Why are there no ordered dictionaries?

Sat Nov 26 22:46:36 EST 2005

On Thu, 24 Nov 2005 18:42:45 +0100, Christoph Zwerschke <cito at online.de> wrote:

>Bengt Richter schrieb:
>
>>>d.setvalues((13, 14)) ==> d = OrderedDict((1, 13), (2, 14))
>
>> The implication above is that OrderedDict takes an *args argument,
>> but really it takes a single argument that is a sequence of k,v pairs,
>> (and maybe some keyword options).
>
>Right. Interpret it as a short notation only, I did not want to change 
>the interface. I think it's a common mistake to forget the brackets 
>because you think one pair should be enough. At least I often forget it.
Ok, I forget this too.
>
>> You could make keys, values, and items custom descriptors which would define __call__
>> for the old key() etc accesses, well as __getitem__ and __setitem__. Then you could write
>> 
>>     d.items[0], d.items[-1] = d.items[-1], d.items[0]
>> 
>> to swap the order of the first and last items in the thing (I hesitate to say dict ;-)
>> You could also operate on slices.
>
>Nice. You could also get the i-th value with d.values[i].
>
>But is this considered good style or would it be considered "dirty" to 
>have a callable member that also supports indexing and slicing? (I don't 
>know, just asking?) Plus, it opens a can of worms by increasing the 
>complexity tremendously. Let's see whether this can be handled.
I suspect not that complex, but it has the same performance disadvantage as
properties.

>
>> BTW, before I showed an example where d[2:3] returned
>> a new dict instance rather than d.items()[:]. I think the items list
> > is better, since they naturally add, sort, reverse, etc as lists,
> > and you can write OrderedDict(d[2:3]+d[1:2]) if you want a new dict.
>
>Not sure about that. I would rather expect that if you slice an object, 
>you get an object of the same type. And you can also add, sort, reverse, 
>etc the ordered dict if you want.
>
>> A slice assignment to d[i:j] is really sugar for something, but we have to decide exactly
>> what in case of duplicate keys in the incoming items, either with each other ...
>
>You mean slice assignments to d.items[i:j]. If you make the slice 
>assignment to d[i:j] then at least you cannot have conflicts in the 
>incoming items. The first question is: Should a slice assignment be 
>treated as deletion with subsequential addition (changing the order) or 
>as a replacement (i.e. try to not change the order)? I agree that the 
>second would be the expected semantics, but as you mentioned more 
>difficult to implement.
>
> > One way to define it would be
> >     d.items[i:j] = itemseq
>> 
>> to be implemented as sugar for
>>     newitems = d.items[:i] + list(itemseq) + d.items[j:]
>>     d.clear()
>>     d.update(newitems)
>
>Which should be the same as
>d = OrderedDict(d.items[:i] + list(itemseq) + d.items[j:])
>Sounds reasonable.
Actually it's not the same, which is why I wrote it with update.
Analogous to slice assignment in lists, the referred-to object
gets mutated. Hence preexisting references to the object see the change too.

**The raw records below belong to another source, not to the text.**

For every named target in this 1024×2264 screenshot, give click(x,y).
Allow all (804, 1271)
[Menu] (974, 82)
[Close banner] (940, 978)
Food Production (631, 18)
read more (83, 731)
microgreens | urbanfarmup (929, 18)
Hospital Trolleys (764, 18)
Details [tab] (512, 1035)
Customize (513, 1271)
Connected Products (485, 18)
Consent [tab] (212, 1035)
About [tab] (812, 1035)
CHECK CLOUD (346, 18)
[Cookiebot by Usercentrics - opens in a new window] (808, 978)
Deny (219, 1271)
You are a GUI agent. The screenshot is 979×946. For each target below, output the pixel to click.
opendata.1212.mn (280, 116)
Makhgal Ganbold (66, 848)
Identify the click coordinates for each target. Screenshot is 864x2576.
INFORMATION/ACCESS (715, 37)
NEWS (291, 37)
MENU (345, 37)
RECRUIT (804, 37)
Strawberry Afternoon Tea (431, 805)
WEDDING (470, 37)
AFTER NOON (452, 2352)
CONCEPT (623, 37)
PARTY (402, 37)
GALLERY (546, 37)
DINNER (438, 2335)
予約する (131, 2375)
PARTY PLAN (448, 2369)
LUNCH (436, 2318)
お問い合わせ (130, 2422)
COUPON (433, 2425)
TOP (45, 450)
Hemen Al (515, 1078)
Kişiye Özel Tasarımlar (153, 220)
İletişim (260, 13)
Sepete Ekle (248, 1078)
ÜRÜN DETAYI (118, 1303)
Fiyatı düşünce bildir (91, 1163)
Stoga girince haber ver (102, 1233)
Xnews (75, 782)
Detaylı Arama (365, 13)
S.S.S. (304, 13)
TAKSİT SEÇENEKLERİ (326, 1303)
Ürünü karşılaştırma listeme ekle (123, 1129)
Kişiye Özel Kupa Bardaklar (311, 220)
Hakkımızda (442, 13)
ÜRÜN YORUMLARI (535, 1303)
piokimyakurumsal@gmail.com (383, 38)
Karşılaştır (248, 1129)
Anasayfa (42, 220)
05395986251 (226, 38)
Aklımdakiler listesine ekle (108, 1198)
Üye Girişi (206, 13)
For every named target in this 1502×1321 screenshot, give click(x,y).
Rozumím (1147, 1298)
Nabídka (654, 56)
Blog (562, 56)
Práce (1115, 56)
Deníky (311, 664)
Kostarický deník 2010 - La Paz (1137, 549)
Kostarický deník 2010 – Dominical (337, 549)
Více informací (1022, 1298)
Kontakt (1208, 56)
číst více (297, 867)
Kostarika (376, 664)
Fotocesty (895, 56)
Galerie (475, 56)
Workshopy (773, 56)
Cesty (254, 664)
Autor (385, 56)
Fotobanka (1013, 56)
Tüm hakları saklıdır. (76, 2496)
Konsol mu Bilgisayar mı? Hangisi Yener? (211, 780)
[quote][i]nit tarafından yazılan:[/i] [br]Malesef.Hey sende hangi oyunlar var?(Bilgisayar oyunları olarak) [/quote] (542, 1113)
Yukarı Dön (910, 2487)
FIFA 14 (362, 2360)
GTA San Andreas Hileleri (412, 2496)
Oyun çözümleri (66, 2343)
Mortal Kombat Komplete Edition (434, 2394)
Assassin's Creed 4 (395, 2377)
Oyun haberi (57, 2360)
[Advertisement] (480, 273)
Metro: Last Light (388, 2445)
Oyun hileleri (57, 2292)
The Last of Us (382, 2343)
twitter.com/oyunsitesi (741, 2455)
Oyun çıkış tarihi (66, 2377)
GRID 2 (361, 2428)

If you just rebind d with a new OrderedDict object, previous bindings
are not affected. I.e.,
       d = OrderedDict(sorted((k,i)) for i,k in enumerate('abc'))
       e = d
       d = OrderedDict(d.items[:1] + [('b', 100)] + d.items[2:])
       d.items()[1] # => ('b', 100)
       e.items()[1] # => ('b', 1)   # unaffected

>
>> So
>>     d.reverse()
>> could be spelled
>>     d.items[:] = d.items[::-1]
>
>Slice assignment for keys and values would also allow to set a new key 
>order with
>
>d.keys[:] = newkeyseq
Do you really mean just re-ordering the keys without a corresponding reording of values??
That would be a weird renaming of all values. Or do you means that any key should still
retrieve the same value as before if used as d[key]? In which case the values must undergo
the same permutation as the keys. I.e., you are assuming key->value pairings remain stable
through any key reorderings?

>
>So no need to define a setkeys() method or let keys() take arguments.
>If we want to allow this kind of things at all.
>
>> If you are using slices, you can safely use them directly in the __getitem__ of th dict interface,
>> as I did in the "Que mas?" post. So we don't have to write d.items[i:j] and could write d[i:j].
>> The thing is, d[i:j] will tempt to skip ".items" in d.items[i] and write d[i], which has the dict
> > key meaning, not the item list index. It is faster not have a 
>descriptor between though.
>
>I still think d[i:j] should return an ordered dict, not an item list.
Easy to do either way.

>
>> I think maybe allowing write to keys or values is pretty iffy. There are too many weird
>> re-associations of keys and values possible, and which you could do my other means if you
>> really really wanted to. But I do think full index and slice read access would be fine.
>
>There are different opinions. Fuzzyman would probably say "Don't trust 
>yourself?" I myself am undecided. Perhaps you could expect that somebody 
>knows what he does if he makes a slice assignment to d.keys. In any way, 
>such an assignment should not "break" the directory (with "broken" I 
>mean that the internal keys sequence does not match the keys of the 
>internal dictionary). If anything does not match, it should raise a 
>KeyException. If it is implemented that way, I think we can allow it.
Exactly what, though? should e.g.
    d.keys[3] =  newk3
mean (not a suggested implementation, just to define semantics)
    keys = d.keys()
    if newk3 in keys and keys.index(newk3)!=3:
        raise ValueError,'Attempt to introduce duplicate key'
    items = d.items()
    items[3] = (newk3, items[3][1])
    d.clear()
    d.update(items)
?
This would allow what you might call renaming in place.
Similarly
    d.keys[i:j] = newkeysij
might have the semantics of
    keys = d.keys()
    outside = set(keys[:i])+set(keys[j:])
    if outside & set(newkeysij) or len(newkeysij) != len(set(newkeysij)):
        raise ValueError,'Attempt to introduce duplicate key(s)'
    items = d.items()
    items[i:j] = [(k, items[kx+i][1]) for kx,k in enumerate(newkeysij)]
    d.clear()
    d.update(items)

Is this what is desired?

>
>> I think also that d1==d2 should effectively be implemented as d1[:] == d2[:] -- i.e, compare
>> the item lists to implement comparisons.
>
>Wouldn't it be more performant to compare for 
>d1.internal_dict==d2.internal_dict and 
>d1.internal_sequence==d2.internal_sequence?
>You don't keep track of the item lists, they need to be built on every 
>occasion.
That depends on how you implement ;-)

Back from holiday, so maybe I'll hack something out.

Regards,
Bengt Richter